(Records from a data source)

*** Block opens ***

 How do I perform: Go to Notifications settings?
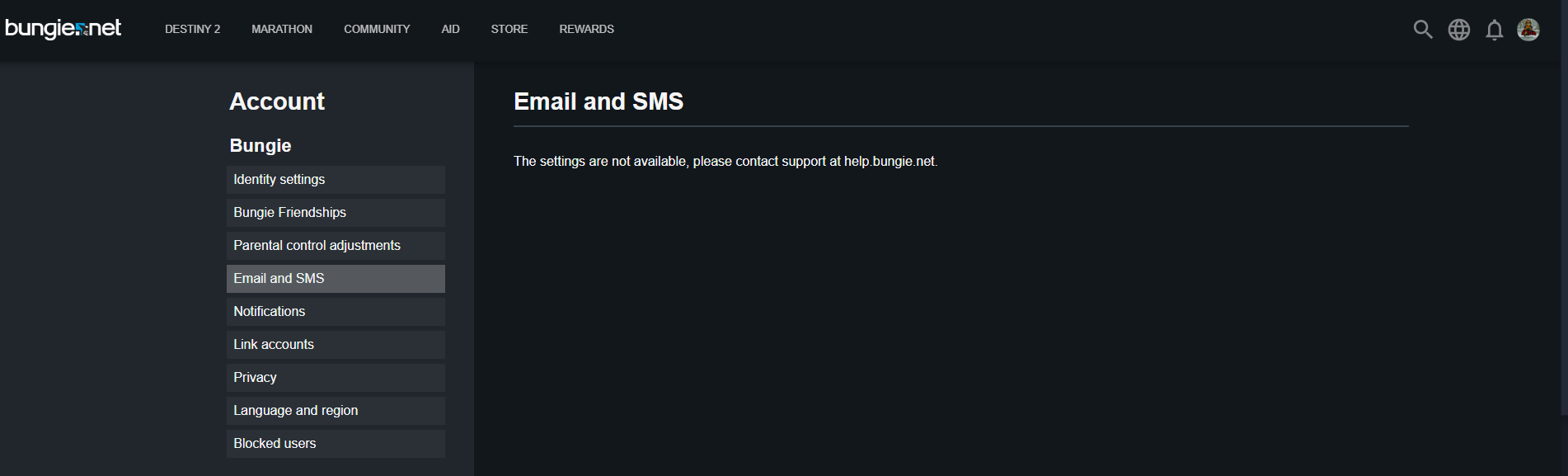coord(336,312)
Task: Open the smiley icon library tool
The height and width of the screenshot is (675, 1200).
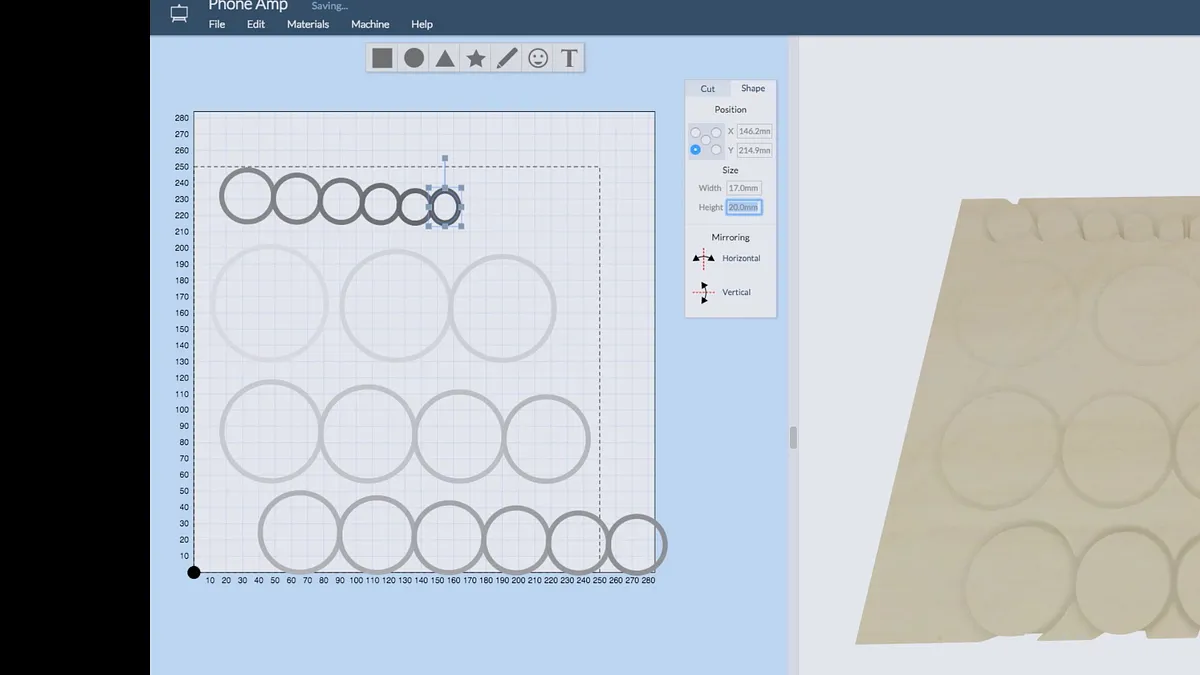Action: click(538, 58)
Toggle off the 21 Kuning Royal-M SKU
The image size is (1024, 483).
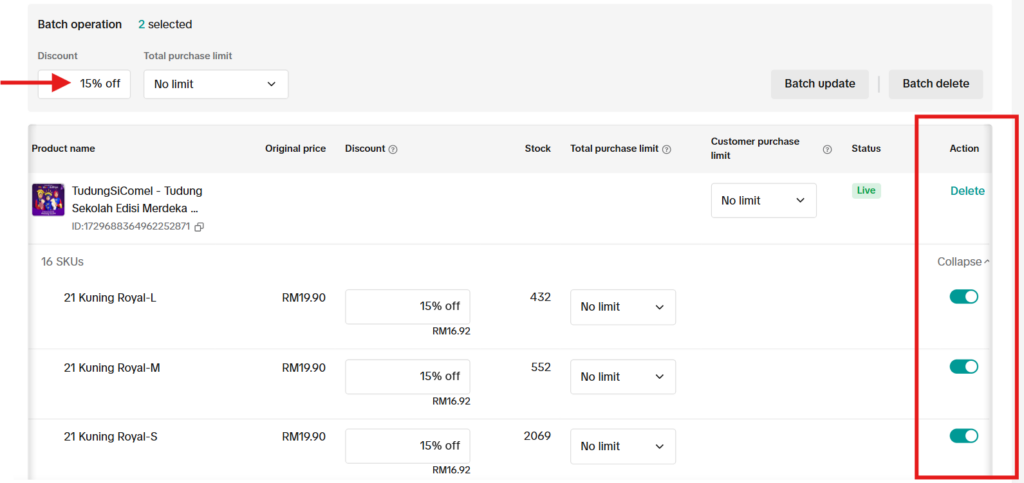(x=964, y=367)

*** Block closes ***

**Your instructions**
Reproduce, exactly and with no pictures, the lines from the line containing "The height and" through the closing line of the data above, keeping both ends.

**Problem solution**
The height and width of the screenshot is (675, 1200).
Action: click(538, 58)
Toggle off the 21 Kuning Royal-M SKU
The image size is (1024, 483).
(x=964, y=367)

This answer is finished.